What happens instead is that a marriage changes a person from belonging to one household to belonging to another (or, in more recent times where people don’t live with their family till they marry, officially recognises such a move). This has often historically lead to some fiercely restrictive circumstances for women given that men were the lords of the household and had considerable power in that role, often to the great harm of the women. But that relationship isn’t an ownership relationship. Russell has made the mistake of thinking that all such transactions are property transactions, and has accordingly missed the most deep-seated and important aspects of the culture she is critiquing. Reasons of space stop me from giving similar attention to other claims Russell makes, but the errors discussed here critically undermines her case as a whole. In conclusion, there might be serious reasons to question the institution, but not the ones she gives.

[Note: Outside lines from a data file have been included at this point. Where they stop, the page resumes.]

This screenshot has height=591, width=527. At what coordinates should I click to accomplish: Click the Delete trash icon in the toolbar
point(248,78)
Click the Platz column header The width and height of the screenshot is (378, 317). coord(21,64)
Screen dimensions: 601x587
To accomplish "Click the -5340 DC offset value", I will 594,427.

The purpose of Russell’s piece seems to me muddled in the extreme, something exacerbated by her later acknowledgement that if she were to vote on the issue she would do so in support of gay marriage. If the point was to have us reconsider the institution, she has failed – her case is misinformed and ill-conceived, and she doesn’t seem to herself understand marriage or its place in wider society. And we need to carefully consider the role marriage plays to do justice to the issue. Russell points out that many of the benefits attached to marriage –commitment, children, family ties – are not its exclusive province. But that goes both ways: when she complains that marriage also engenders jealousy, dissatisfaction, and prompts infidelity, we shouldn’t confusedly identify them with marriage either. In both cases what Russell is talking about is simply the consequence of long-term intimate relations people have – whatever their sexuality, whatever the institutions in the background.

What is at stake is LBGT people’s ability to at all participate in our way of life (one, thankfully, which New Zealand secures through its legislation on same-sex civil unions and de facto relationships). That is why Russell’s endorsement of the pernicious nonsense that gay people shouldn’t try to be too much like straight couples is misguided and can only be harmful. LBGT people also have commitments, family ties, and the prosaic concerns of hearth and home. The fight for gay marriage is a fight in order to not close to these people the avenues our culture allows for the maintenance of their home affairs – if you’re LBGT, not allowing gay marriage is to undermine your ability to look after you and yours. For that reason Russell’s comments show a remarkable lack of sensitivity for other people’s struggles, and can only make mischief. Accordingly, she should instead be content to live and let live.